> My vote would be to collapse things into short names e.g. eig(),
> solve() as much as it is possible to distinguish the different forms
> based on the types of the input arguments.
My vote would be weakly the same. Sure, you want people to think through the problem to use the right algorithm... but isn't that usually implicit in the structure of the input matrices? The first-order problem with matlab I have seen is that people don't use the right type of matrix.
Speaking of which... The bindings for ?tritri don't seem to work as one would expect for triangular matrices.
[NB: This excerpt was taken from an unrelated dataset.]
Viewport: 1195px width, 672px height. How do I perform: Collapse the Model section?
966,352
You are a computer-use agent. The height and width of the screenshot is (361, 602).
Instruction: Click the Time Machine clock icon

The following code works:
ublas::matrix<double, ublas::column_major> (A2,2);
A(0,0) = 1.0;
A(1,0) = 1.0; A(1, 1) = 2.0;
A(0, 1) = 0.0; //Shouldn't need, but good to set
lapack::trtri('L', 'N', A);
But the following won't compile, which has the triangular matrix one would expect to work:
ublas::triangular_matrix<double, ublas::lower, ublas::column_major> A(2,2);
A(0,0) = 1.0;
A(1,0) = 1.0; A(1, 1) = 2.0;
lapack::trtri('L', 'N', A);
The new bindings seem to compile and my basic test cases worked. I still don't really know what is going on with the workspace stuff, but should the following code (which compiles) work? (it pops out a different number than matlab, but I could be misinterpreting the results):
ublas::matrix<double, ublas::column_major> A(2,2);
//First need to call getrf()
std::vector<int> ipiv (2); // pivot vector
lapack::getrf(A, ipiv);
//Then can get the inverse
lapack::getri(A, ipiv, lapack::optimal_workspace() );
... optimal_workspace() is compiling now, but is it working?